Our algorithm takes a range of values for k and returns the set of the vertices that constitute the k-core with the highest possible value of k within the range. It is an implementation of Algorithm 2 in Scalable K-Core Decomposition for Static Graphs Using a Dynamic Graph Data Structure, Tripathy et al., IEEE Big Data 2018.

Time complexity

O(E), where E is the number of edges in the graph.

Specifications

tg_kcore(STRING v_type, STRING e_type, INT k_min = 0, INT k_max = -1,
BOOL print_accum = TRUE, STRING attr = "", STRING file_path = "",
BOOL show_membership = FALSE, BOOL show_shells=FALSE)

Parameters

Parameter Description

v_type

Vertex type to include in the k-core

e_type

Edge type to count for k-core connections

k_min

Minimum value of k. If the actual maximum core is below k_min, the algorithm will return an empty set.

k_max

Maximum value of k. If k_max is smaller than k_min, the algorithm will ignore this parameter and keep looking for k-cores until it reaches a value of k where a k-core cannot be found.

show_membership

If show_membership is true, the algorithm will return the k-cores found for every value of k within the range provided. For each k-core, the results will include its member vertices.

show_shells

The *k**-shell* is the set of vertices that are part of the k-core but not part of the (k+1)-core. If show_shells is true, the algorithm will return the k-shells found for every value of k. within the range provided. For each k-shell, the results will include its member vertices.

print_accum

Boolean value that decides whether the algorithm will return output in JSON

attr

Optional. An attribute of the vertex to save the core level of the vertex to. If attr is provided, the core level of the vertex will be saved to this attribute of the vertex.

file_path

Optional. If file_path is provided, the algorithm will output results to a file specified by the file path in CSV format.

Example

In the example below based on the social graph from GSQL 101, we can see that Dan, Tom, and Jenny make up a 2-core, which is the max-core of the graph:

image

If we run the kcore algorithm on this small graph like so:

RUN QUERY tg_kcore("person", "friendship", 0, -1, TRUE, "", "", FALSE, FALSE)

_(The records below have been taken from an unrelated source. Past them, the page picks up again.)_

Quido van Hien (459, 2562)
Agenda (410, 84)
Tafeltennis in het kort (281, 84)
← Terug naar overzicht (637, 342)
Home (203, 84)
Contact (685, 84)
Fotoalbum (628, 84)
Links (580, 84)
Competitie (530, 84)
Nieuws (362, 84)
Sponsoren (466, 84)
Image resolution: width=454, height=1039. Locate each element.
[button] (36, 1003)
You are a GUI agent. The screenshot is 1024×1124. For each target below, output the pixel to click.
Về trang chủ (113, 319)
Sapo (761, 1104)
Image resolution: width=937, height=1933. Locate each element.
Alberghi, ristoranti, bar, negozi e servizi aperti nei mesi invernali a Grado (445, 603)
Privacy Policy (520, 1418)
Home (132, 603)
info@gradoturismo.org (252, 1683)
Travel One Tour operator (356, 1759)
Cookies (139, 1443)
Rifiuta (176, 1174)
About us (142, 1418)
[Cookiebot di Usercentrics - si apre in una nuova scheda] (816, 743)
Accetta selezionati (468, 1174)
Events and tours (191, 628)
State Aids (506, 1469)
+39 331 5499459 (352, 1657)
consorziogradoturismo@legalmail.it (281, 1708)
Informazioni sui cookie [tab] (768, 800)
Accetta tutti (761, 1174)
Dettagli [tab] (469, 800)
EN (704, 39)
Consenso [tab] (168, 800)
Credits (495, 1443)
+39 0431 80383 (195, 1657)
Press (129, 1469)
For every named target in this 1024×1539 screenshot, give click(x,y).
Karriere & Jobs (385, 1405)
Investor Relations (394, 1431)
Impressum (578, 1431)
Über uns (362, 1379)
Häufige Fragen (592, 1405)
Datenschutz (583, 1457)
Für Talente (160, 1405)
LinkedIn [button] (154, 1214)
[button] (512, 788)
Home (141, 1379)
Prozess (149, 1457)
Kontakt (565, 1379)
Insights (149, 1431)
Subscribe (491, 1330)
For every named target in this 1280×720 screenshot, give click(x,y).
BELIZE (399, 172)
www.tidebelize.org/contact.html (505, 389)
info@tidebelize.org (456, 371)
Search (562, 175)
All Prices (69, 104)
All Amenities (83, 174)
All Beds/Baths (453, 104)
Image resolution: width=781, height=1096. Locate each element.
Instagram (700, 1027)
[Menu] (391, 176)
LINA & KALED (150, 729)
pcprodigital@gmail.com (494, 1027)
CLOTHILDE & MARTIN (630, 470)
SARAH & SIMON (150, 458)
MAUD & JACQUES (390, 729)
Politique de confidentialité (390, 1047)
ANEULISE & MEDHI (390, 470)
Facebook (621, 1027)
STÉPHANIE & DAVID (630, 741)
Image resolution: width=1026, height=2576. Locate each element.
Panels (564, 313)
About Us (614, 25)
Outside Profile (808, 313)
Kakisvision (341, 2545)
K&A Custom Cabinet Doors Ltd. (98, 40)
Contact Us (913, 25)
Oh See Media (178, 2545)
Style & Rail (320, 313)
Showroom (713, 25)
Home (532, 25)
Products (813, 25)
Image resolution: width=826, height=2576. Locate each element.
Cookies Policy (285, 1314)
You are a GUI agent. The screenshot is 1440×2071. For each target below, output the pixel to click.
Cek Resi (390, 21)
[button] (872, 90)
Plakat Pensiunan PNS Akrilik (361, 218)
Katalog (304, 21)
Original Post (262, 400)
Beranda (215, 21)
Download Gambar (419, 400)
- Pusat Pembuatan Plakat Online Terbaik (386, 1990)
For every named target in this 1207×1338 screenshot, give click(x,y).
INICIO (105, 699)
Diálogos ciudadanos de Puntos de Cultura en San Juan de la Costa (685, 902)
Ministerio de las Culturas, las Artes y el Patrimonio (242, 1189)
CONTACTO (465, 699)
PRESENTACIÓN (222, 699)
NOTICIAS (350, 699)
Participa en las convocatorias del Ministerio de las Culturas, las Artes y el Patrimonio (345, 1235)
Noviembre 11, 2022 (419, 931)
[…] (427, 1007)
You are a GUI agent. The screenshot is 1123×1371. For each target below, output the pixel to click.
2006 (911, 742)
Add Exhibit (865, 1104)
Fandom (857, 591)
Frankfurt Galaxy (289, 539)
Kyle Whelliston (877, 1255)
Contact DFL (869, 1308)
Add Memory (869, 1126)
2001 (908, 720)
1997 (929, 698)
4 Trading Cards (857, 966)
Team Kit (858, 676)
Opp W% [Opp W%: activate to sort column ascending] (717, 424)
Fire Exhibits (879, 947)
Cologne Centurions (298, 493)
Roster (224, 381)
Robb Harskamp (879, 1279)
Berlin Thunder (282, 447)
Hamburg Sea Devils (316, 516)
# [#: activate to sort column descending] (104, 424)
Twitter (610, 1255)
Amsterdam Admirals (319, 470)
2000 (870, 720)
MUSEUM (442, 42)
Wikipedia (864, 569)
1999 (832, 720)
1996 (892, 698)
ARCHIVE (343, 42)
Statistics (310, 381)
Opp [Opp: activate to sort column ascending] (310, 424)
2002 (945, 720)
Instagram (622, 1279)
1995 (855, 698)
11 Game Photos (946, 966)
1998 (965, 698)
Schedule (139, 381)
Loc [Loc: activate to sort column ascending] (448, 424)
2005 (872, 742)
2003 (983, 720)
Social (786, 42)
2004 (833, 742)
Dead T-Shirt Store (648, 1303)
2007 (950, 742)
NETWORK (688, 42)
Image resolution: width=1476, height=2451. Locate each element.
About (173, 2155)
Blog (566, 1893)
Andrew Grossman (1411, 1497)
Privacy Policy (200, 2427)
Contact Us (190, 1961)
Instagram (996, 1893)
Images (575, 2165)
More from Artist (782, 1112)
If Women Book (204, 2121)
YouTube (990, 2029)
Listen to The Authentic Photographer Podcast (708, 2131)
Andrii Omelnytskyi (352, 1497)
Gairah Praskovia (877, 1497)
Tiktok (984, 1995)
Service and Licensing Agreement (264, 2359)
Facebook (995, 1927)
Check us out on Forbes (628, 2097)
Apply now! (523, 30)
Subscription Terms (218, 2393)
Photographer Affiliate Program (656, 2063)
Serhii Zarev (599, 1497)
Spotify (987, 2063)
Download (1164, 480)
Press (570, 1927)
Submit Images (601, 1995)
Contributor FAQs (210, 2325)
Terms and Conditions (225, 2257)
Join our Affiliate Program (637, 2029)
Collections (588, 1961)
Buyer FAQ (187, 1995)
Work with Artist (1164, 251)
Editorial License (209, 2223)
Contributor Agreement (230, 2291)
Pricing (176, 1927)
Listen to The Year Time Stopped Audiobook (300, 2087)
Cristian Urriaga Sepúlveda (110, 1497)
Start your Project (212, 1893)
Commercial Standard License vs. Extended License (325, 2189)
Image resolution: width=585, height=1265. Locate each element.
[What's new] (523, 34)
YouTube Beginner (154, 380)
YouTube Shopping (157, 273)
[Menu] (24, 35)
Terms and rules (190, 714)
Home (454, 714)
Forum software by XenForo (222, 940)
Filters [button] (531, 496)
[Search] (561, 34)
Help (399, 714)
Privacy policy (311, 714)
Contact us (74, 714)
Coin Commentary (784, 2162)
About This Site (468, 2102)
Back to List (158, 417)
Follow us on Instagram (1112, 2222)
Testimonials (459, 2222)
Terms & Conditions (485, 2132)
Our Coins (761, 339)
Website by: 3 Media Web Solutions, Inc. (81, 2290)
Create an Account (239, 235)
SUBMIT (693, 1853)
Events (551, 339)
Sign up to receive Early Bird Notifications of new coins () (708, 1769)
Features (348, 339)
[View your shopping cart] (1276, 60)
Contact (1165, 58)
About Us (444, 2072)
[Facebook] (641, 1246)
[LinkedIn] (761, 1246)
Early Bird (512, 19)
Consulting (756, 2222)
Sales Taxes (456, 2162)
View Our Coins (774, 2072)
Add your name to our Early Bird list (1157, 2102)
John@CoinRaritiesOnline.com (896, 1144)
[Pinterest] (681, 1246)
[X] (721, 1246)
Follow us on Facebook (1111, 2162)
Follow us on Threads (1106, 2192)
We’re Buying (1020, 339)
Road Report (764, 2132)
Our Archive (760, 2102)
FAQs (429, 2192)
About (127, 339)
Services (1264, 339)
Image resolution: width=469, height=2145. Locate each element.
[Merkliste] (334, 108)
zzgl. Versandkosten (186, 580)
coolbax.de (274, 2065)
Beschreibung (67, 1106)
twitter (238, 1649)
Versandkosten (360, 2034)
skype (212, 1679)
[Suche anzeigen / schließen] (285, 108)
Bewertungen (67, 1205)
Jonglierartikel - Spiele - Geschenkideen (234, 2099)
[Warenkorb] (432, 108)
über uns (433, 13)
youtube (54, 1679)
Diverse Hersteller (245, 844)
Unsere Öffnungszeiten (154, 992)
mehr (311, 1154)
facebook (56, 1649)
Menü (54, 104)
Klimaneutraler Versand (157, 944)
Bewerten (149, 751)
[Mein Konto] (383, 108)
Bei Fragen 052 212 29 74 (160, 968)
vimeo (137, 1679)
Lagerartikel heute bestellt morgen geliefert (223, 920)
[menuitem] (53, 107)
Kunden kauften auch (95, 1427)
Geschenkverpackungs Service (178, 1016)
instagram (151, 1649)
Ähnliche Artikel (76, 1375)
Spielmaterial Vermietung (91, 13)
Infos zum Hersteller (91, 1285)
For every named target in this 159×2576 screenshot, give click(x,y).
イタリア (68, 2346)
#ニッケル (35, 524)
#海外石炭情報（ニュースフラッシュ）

Here is the returned JSON response, which includes a 2-core that is comprised of Dan, Jenny, and Tom:

[
  {
    "core_size": 3,
    "k": 2,             // the k-core with the highest possible k is returned
    "max_core": [
      {
        "attributes": {
          "@core": 2,
          "@deg": 0,
          "age": 40,
          "gender": "male",
          "name": "Tom",
          "state": "ca"
        },
        "v_id": "Tom",
        "v_type": "person"
      },
      {
        "attributes": {
          "@core": 2,
          "@deg": 0,
          "age": 34,
          "gender": "male",
          "name": "Dan",
          "state": "ny"
        },
        "v_id": "Dan",
        "v_type": "person"
      },
      {
        "attributes": {
          "@core": 2,
          "@deg": 0,
          "age": 25,
          "gender": "female",
          "name": "Jenny",
          "state": "tx"
        },
        "v_id": "Jenny",
        "v_type": "person"
      }
    ]
  }
]